The shows usually featured opening performances by Wagoner with performances by Norma Jean, or later Dolly Parton, and comedic interludes by Speck Rhodes. During Parton's tenure, she and Wagoner usually sang a duet. Each episode also featured a guest who would usually perform one or two songs. A spiritual or gospel performance was almost always featured toward the end of the show, generally performed by either Wagoner, Parton, or the show's guest star, or occasionally the entire cast. After Parton left the show, Porter began taping the show at Opryland USA in various locations around the park.

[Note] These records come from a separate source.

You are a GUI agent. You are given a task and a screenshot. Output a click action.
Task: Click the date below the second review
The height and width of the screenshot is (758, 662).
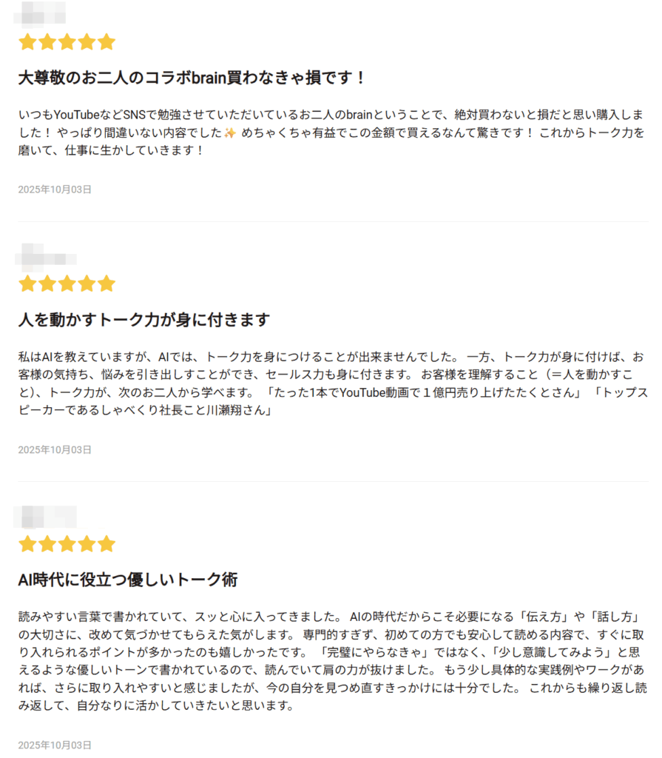pos(55,449)
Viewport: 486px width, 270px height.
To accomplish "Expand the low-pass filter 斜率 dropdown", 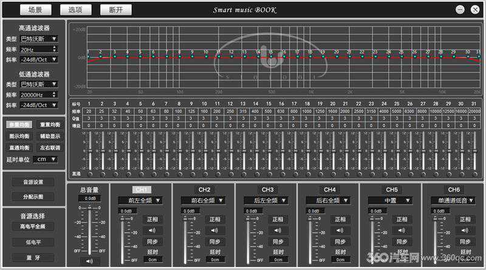I will [39, 105].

The shows had a friendly, informal feel, with Wagoner trading jokes with band members (frequently during songs) and exchanging banter with Dolly Parton and Don Howser. In 1974 Parton's song "I Will Always Love You", written about her professional break from Wagoner, went to number one on the country music chart.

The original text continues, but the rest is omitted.